As far as the muscle volume is concerned, Sanchis-Moysi et al. [19] in an MRI study measured the volume of the quadratus lumborum in tennis players, football players, and people not practicing sports. The volumes referred to three equal segments (superior, middle, and inferior), spanning the distance from the L1–L2 intervertebral disc to the pubic symphysis. The volumes of the superior segment measured on the dominant and non-dominant sides were, respectively, 13.6 ± 5.8 and 13.0 ± 5.5 cm3 in tennis players, 16.2 ± 3.3 and 16.2 ± 3.3 cm3 in football players, and 12.1 ± 3.8 and 13.3 ± 3.3 cm3 in people not practicing sports. The volumes of the middle segment were, respectively, 22.4 ± 4.2 and 23.5 ± 5.0 cm3 in tennis players, 29.6 ± 5.5 and 29.6 ± 8.8 cm3 in football players, and 17.0 ± 4.5 and 20.5 ± 9.8 cm3 in people not practicing sports. The volumes of the inferior segments were, respectively, as follows: 33.5 ± 7.7 and 35.8 ± 9.3 cm3 in tennis players, 41.2 ± 9.6 and 39.2 ± 10.1 cm3 in football players, and 23.5 ± 5.3 and 27.2 ± 6.6 cm3 in people not practicing sports. Of note, the total volumes on the dominant and non-dominant sides were, respectively: 69.4 ± 14.6 and 72.2 ± 13.2 cm3 in tennis players, 86.9 ± 14.5 and 85.5 ± 19.6 cm3 in football players, and 52.3 ± 12.1 and 60.9 ± 19.1 cm3 in people not practicing sports. As it turned out, hypertrophy of the quadratus lumborum was demonstrated in the subjects practicing sports. According to Stark et al. [21], the mean muscle volumes on the right and left sides were 31.3 and 48.3 cm3, respectively.
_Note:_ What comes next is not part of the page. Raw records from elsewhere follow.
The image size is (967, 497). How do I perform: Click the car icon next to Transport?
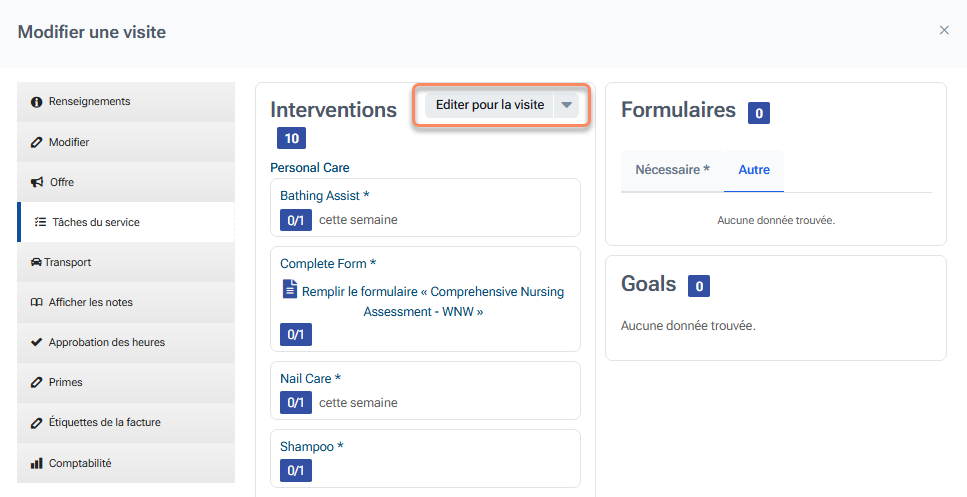pyautogui.click(x=36, y=263)
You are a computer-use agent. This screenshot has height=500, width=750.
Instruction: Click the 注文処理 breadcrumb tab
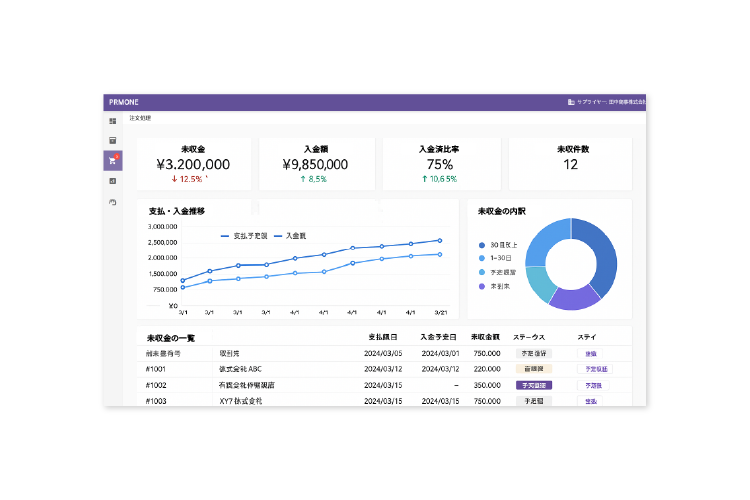(x=127, y=118)
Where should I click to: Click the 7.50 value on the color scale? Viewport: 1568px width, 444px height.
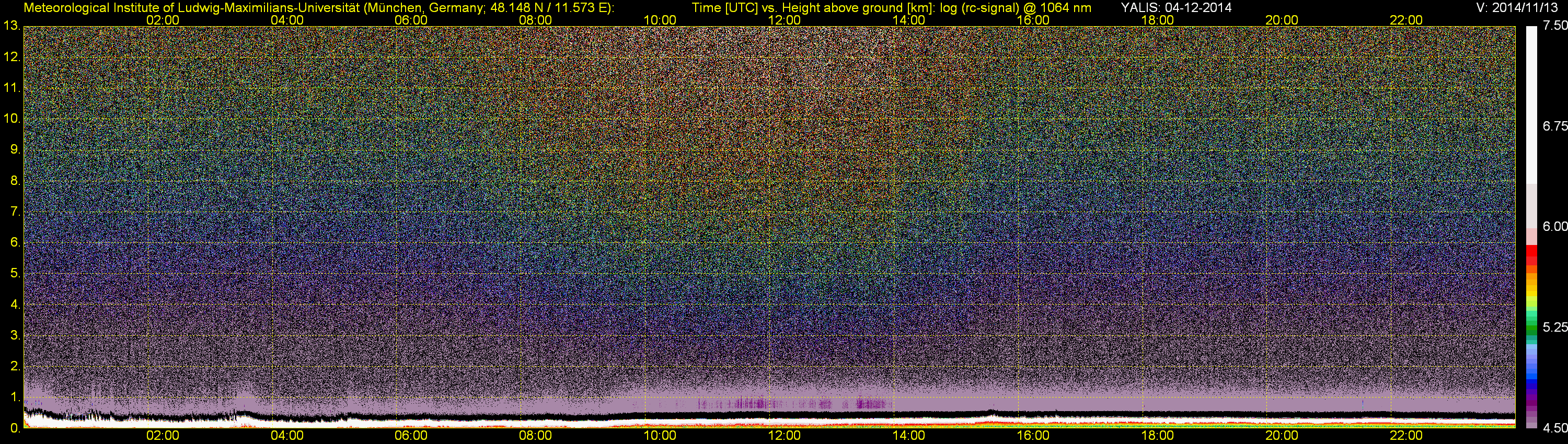(1555, 26)
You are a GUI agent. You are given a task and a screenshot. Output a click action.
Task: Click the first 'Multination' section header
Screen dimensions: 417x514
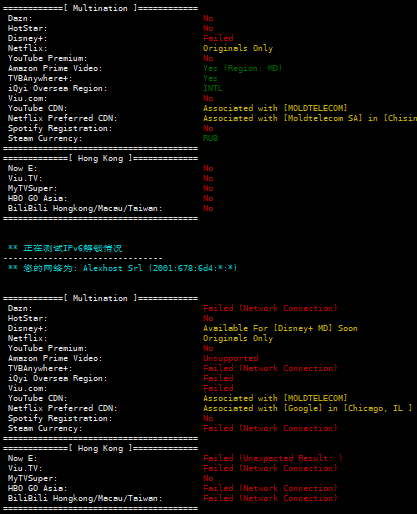pyautogui.click(x=100, y=8)
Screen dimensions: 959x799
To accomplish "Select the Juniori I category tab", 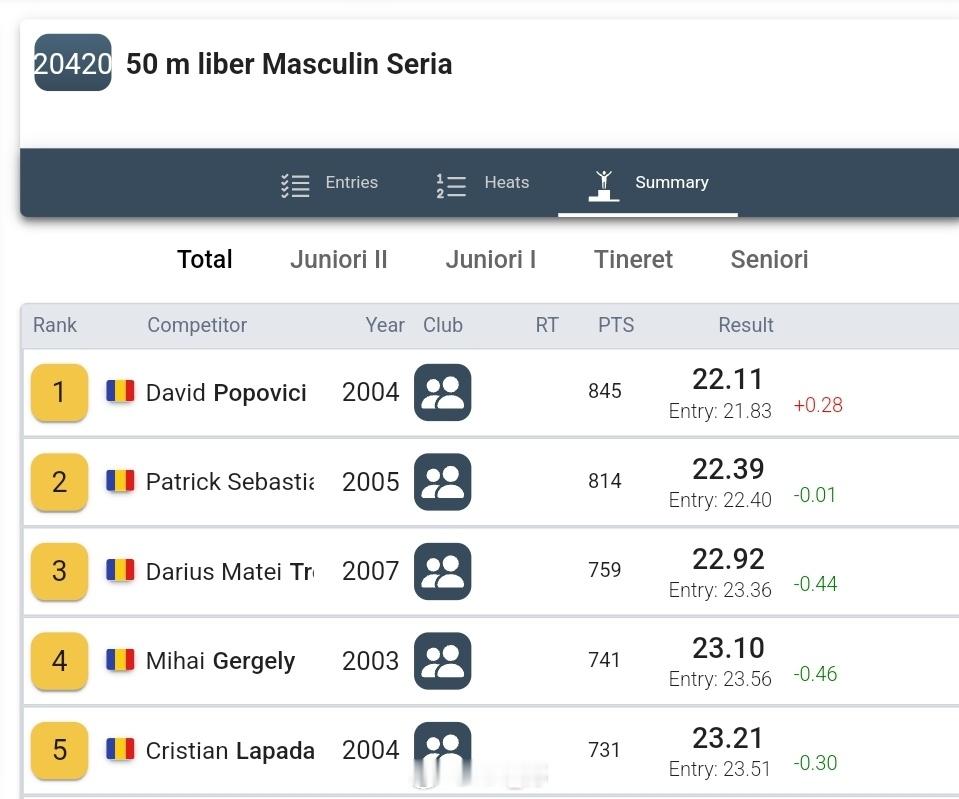I will pyautogui.click(x=490, y=260).
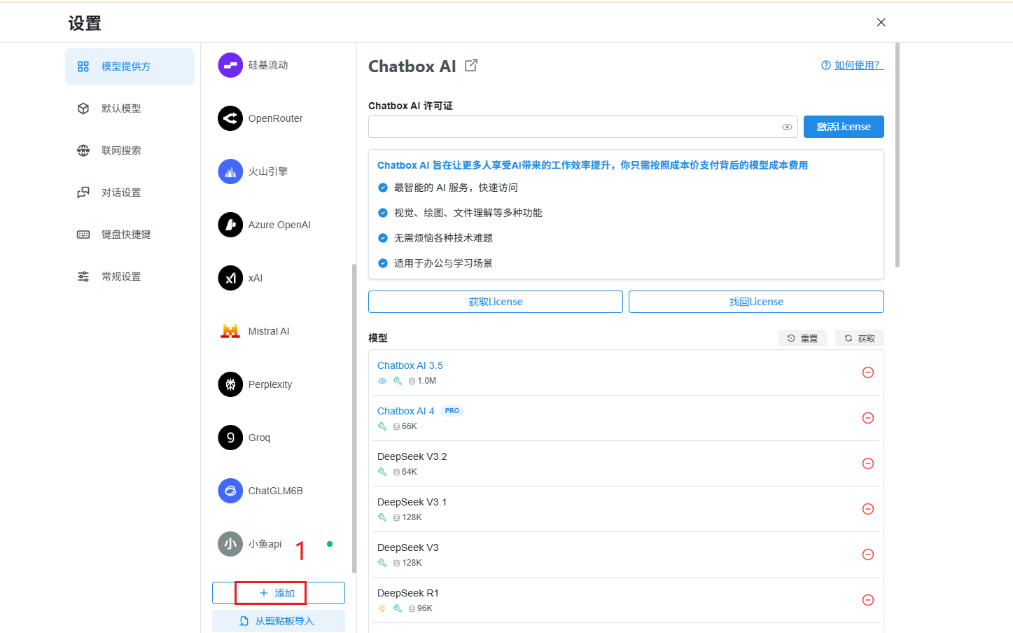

It should be emphasized that this has been the first report in the professional literature to compute mathematical models as a function of fetal age for the growing quadratus lumborum. The natural growths were expressed by the following functions: y = −70.397 + 68.501 × ln(age) ± 1.170 for length, y = −20.435 + 8.815 × ln(age) ± 0.703 for width, and y = −48.958 + 20.909 × ln(age) ± 1.100 for cross-sectional area. The surface area of the growing quadratus lumborum increased proportionately to age, in accordance with the function: y = −196.035 + 14.838 × age ± 13.745. Age-specific reference data for normative values of the quadratus lumborum muscle in the human foetus may be conducive in detailed evaluation of both the skeletal system and fetal development, with potential relevance for surgical treatment and anesthesia in neonates. Regrettably, our numerical findings do not seem to be applied to the quadratus lumborum muscle in the adult.

Conclusions

  1. 1.

    The fetal quadratus lumborum reveals neither sex nor bilateral differences.

  2. 2.

    An increase in length and width of the growing quadratus lumborum follows in a commensurate fashion.

  3. 3.

    The quadratus lumborum grows logarithmically with respect to its length, width and cross-sectional area, and proportionately to age with respect to its surface area.